Fundamental analysis is a statisitcal method of bringing actual economic publications in context with its historical performances. You could for example take the Non Farm Payrolls and make a prediction based on the rolling average of the last 4 values and compare it to the returns of the stock market the next 3 months. Other key fundamental indicators are:
- Unemployment Rate
- Central Bank Interest Rates
- M1, M2 Money Supply
- Consumer Price Index
- Outstanding Home Sales
Making sense of the economic data available to you and deploying well backtested strategies in an algorithmic way will allow you to finish prop trading challenges as well as improving your wealth exponentially over time.
Managing your Trading Robots
If you go fully automated it’s also important to carefully monitor your running systems and set an overall drawdown stop for each strategy in each market. To reduce overoptimized systems, make sure you use paper trading to effectively forward test your strategies. If the strategy runs error free and profitable for 3 months on paper, it’s ready to hit the real markets.

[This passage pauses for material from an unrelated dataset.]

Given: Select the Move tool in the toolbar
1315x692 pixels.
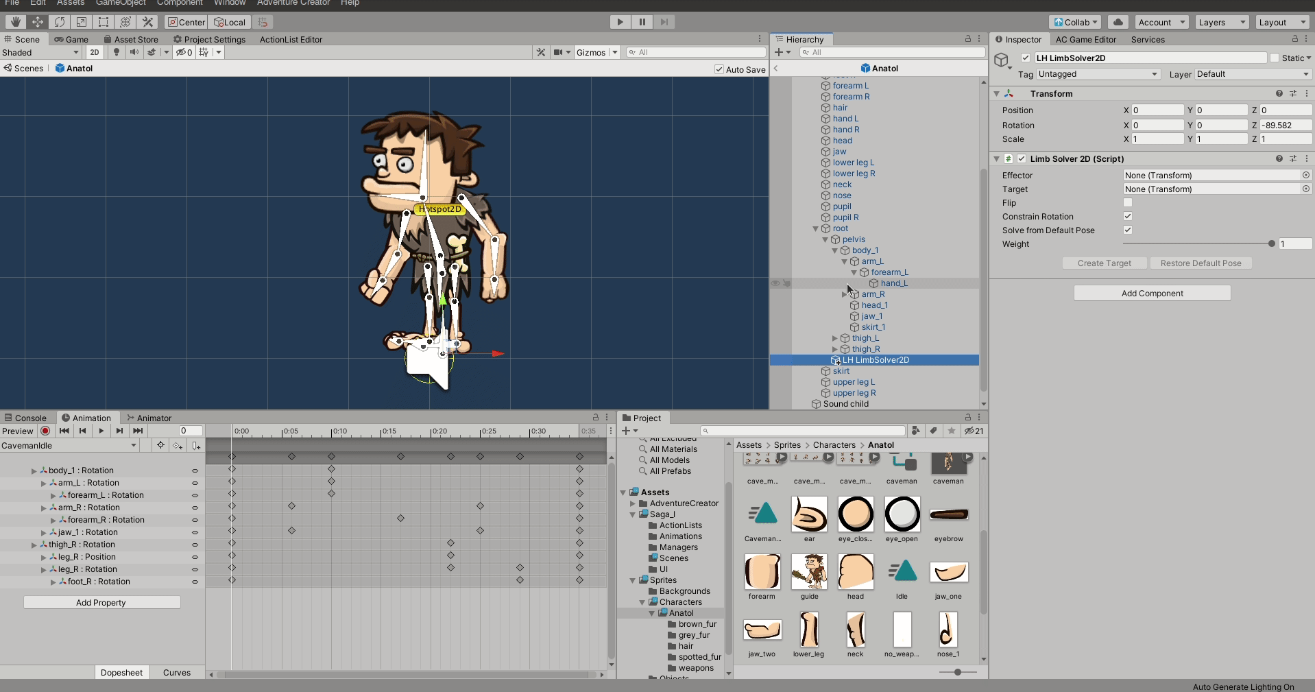Looking at the screenshot, I should 38,22.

With forward testing on paper and setting a drawdown stop, you can recycle ideas and algorithms from time to time to not let one strategy take a toll on your equity curve. Set this limit high, because algo strategies need some time to pan out. Your expectation horizon should be set to at least 1 year. You can’t really judge a trading system performance already after 1 months of trading for you. But it’s always relaxing to know you have computer algorithms to execute your trading activities instead of being prone to human error.